- Thread starter
- #21
It's actually too late now, I ordered an Asus socket 775 board with integrated GeForce9300 and a 2.2 GHz Core 2 Duo this morning. I'll post a new thread in the ongoing projects forum once I get it.
Think I would treat myself to the CoreAVC codec, just to take advantage of CUDA support
This is a good idea, I may look into it soon. So far, this board has played back HD content so smoothly that I haven't even thought about it. The playback is so much superior to what I had before that I haven't gotten around to playing with codecs, or even installing the ones I already own like PowerDVD.
As to the questions about de-interlacing, I may not be the best tester for these things since my display is only 720p so I don't have much use for 1080 content. But I do believe that some of the internet streams that I use are 1080 and the one problem that I've noticed is that a few of them show slight artifacts.
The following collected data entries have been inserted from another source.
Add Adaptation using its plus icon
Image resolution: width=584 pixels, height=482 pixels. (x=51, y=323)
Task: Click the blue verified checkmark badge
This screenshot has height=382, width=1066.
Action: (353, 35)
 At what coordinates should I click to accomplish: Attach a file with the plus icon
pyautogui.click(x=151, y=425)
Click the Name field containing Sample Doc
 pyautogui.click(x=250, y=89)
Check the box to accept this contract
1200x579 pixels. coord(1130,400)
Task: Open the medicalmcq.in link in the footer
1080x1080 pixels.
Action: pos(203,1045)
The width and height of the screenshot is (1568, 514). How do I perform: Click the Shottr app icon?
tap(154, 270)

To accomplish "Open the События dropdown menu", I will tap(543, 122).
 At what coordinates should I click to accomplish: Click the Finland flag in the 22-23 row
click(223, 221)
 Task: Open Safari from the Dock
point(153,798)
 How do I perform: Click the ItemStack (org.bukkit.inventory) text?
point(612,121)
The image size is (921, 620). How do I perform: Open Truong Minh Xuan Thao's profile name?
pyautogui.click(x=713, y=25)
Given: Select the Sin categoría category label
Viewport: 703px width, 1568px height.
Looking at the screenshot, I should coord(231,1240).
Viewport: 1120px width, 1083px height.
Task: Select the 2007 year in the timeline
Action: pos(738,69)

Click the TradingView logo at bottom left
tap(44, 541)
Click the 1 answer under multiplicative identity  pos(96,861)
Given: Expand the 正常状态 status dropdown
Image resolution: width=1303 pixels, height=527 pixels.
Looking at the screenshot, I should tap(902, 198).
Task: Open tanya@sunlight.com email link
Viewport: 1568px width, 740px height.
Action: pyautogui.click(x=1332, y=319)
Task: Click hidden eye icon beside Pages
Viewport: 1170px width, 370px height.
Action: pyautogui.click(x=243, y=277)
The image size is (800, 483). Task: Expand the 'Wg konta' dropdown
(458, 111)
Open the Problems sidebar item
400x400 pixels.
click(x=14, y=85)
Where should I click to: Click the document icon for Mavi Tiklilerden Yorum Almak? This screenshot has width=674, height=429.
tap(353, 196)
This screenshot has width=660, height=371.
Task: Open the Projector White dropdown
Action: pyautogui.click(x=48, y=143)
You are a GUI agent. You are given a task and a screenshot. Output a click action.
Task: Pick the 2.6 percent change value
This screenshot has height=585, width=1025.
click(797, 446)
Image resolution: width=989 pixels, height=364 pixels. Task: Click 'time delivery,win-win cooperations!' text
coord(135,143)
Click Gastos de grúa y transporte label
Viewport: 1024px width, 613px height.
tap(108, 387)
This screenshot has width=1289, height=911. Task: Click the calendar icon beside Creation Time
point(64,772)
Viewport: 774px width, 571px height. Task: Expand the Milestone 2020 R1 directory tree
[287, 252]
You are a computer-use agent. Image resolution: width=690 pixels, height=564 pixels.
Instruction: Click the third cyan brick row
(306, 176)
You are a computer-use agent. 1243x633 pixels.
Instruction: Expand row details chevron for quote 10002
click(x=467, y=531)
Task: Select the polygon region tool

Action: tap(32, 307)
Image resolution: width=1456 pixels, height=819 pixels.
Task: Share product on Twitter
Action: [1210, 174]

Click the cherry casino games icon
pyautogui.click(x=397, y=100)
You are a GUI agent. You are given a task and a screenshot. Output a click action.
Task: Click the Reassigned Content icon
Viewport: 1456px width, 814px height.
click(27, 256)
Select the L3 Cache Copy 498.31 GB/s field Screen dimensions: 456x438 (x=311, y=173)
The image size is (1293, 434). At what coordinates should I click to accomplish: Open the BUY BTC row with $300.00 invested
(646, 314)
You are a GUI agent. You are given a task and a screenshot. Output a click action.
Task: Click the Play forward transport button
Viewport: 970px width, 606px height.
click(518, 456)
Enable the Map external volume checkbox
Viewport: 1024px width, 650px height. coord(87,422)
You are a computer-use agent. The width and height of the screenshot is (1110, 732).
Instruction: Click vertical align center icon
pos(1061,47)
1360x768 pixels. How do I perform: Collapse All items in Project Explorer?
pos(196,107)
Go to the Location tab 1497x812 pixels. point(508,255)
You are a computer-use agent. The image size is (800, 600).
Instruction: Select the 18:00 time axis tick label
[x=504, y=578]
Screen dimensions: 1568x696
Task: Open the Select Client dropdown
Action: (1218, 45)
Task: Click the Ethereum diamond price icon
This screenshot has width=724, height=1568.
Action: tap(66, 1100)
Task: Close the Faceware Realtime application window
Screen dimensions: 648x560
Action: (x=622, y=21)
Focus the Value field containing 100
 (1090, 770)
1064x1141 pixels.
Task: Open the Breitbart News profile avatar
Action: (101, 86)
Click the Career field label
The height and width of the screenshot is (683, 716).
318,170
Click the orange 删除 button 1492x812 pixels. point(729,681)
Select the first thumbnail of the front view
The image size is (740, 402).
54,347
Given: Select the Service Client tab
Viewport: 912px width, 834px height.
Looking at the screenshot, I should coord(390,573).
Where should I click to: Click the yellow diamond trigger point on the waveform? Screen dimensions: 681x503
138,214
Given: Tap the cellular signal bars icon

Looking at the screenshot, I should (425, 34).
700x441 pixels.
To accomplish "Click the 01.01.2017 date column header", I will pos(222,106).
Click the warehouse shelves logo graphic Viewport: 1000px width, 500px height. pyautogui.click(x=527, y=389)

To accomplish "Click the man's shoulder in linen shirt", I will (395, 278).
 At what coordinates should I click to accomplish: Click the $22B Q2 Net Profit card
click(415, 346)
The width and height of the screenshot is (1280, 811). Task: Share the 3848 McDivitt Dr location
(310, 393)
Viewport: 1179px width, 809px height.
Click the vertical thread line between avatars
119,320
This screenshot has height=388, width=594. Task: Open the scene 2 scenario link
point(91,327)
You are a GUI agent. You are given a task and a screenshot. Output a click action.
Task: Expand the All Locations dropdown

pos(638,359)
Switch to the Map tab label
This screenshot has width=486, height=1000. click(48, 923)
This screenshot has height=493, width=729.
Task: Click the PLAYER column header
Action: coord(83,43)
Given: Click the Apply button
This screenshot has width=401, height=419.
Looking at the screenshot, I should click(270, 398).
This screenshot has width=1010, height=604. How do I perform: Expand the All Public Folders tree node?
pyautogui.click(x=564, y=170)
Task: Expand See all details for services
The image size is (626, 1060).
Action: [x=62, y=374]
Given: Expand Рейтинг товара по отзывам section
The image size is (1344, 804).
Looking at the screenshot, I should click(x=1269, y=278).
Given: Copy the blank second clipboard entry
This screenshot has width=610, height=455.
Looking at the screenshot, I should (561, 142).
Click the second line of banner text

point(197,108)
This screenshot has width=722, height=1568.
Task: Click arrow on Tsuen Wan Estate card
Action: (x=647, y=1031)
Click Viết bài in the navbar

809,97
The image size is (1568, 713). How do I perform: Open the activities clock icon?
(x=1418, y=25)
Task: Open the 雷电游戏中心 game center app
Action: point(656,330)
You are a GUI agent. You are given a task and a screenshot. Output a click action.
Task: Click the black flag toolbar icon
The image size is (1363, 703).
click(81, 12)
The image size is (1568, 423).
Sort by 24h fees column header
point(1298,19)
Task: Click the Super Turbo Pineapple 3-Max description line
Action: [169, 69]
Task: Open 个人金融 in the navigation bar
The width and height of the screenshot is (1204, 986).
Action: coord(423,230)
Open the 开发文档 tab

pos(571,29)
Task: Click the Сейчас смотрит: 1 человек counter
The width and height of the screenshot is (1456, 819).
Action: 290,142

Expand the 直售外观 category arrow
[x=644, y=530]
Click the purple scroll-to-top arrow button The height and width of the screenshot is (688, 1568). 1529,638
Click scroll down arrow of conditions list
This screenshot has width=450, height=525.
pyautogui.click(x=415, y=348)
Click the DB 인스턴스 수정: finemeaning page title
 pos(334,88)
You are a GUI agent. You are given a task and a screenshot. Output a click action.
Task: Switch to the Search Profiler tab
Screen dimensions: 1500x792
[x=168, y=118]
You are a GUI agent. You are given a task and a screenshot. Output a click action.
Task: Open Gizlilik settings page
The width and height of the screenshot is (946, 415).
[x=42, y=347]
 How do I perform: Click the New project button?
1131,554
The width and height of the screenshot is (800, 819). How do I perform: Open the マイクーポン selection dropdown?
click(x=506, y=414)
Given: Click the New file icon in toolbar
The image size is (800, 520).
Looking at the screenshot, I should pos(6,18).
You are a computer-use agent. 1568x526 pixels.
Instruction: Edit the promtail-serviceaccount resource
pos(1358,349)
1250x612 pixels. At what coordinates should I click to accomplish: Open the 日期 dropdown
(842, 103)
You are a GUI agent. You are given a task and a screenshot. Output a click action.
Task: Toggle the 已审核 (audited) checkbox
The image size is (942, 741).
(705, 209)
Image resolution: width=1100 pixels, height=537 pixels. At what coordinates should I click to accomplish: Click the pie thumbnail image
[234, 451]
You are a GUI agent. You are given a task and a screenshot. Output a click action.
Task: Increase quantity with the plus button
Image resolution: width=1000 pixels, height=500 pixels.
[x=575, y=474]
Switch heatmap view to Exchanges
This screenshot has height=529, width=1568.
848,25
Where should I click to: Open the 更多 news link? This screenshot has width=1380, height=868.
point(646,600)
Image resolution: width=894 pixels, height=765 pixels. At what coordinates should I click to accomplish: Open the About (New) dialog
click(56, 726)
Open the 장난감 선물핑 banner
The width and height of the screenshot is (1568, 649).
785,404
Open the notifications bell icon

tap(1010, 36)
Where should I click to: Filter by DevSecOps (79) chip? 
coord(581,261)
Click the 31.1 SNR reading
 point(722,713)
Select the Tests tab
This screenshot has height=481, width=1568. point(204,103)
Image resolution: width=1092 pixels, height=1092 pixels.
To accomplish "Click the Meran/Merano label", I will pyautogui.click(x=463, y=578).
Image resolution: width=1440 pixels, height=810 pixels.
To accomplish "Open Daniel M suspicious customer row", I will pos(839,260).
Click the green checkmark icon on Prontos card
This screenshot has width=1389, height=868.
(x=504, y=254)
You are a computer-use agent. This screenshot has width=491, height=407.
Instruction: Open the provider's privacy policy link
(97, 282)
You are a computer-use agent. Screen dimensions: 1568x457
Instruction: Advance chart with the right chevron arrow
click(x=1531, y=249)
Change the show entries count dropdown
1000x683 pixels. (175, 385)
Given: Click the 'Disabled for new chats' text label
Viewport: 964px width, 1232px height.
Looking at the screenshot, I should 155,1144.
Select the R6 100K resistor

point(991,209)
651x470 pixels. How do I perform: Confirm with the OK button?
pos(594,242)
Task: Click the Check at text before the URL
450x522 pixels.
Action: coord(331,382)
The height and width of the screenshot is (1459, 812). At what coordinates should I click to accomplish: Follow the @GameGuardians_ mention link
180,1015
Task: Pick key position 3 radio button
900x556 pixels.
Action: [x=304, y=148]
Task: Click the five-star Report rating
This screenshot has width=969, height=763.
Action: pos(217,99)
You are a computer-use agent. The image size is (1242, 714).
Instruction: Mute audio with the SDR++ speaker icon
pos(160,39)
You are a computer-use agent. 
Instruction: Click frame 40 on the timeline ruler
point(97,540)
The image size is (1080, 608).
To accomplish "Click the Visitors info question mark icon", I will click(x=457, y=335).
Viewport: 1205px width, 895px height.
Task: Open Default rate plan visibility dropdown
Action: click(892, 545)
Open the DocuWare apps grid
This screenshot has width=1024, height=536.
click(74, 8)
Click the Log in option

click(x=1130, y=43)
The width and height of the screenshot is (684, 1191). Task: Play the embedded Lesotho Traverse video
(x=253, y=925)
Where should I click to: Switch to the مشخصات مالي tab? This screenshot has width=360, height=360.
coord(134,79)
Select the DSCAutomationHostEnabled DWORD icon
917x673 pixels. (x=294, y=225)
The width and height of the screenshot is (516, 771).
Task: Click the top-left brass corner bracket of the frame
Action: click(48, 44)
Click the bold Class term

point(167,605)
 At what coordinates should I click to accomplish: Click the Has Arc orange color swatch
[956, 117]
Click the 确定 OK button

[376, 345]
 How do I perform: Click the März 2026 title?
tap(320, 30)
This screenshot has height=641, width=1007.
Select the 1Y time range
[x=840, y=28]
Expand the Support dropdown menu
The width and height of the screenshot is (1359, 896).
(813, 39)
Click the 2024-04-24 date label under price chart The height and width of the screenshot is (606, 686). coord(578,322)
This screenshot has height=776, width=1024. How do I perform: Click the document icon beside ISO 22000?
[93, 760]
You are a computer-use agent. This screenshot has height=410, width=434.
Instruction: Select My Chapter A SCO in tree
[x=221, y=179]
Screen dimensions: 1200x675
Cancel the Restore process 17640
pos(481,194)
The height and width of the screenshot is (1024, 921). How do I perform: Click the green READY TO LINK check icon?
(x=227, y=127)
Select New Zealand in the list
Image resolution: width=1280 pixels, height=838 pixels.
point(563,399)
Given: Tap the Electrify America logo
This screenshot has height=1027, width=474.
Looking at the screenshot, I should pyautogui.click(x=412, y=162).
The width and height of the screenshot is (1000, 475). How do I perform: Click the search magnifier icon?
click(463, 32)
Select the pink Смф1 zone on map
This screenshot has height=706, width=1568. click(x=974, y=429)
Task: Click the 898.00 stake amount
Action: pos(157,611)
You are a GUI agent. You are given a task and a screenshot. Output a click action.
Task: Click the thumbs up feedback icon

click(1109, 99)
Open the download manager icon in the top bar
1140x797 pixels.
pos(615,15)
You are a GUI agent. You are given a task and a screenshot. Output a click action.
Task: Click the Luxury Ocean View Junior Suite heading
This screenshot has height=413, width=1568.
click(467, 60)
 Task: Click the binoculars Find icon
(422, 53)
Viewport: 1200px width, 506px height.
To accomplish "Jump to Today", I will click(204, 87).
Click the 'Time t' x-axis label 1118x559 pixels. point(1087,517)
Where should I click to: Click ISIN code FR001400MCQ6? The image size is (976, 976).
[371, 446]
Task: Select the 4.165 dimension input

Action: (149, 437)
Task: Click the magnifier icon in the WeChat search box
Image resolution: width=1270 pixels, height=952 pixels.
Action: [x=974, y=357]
I think it's called tearing when scan lines are occasionally visible as part of the screen is showing a different frame than the rest? I've only noticed that on the very highest quality internet streams so maybe it's a bandwidth issue as well?
Anyway, FYI what I've got installed is this:
Asus P5N7A-VM
C2D E4500
2X1 Gb DDR2 800MHz Crucial RAM
1X Western Digital 1.5TB Green Power Drive
Satsuki Codecs, no additional HD or other codecs
Display connected by DVI -> HDMI
The integrated graphics chip borrows 512Mb of the system RAM, which I believe is configurable if I wanted to add more or free some up.
I don't know a lot of technical details about de-interlacing and I haven't run any benchmarks, but I can report that in my experience I have been able to simultaneously transcode DVD to XVID, transfer large files across the LAN, and watch either live HDTV with timeshifting in MP or stream HD content through Boxee without noticing image issues. The system is definitely a little slower with all of that happening and it gets the fans running, but it doesn't seem to impact playback at all, at least not that I can see on my 720 display.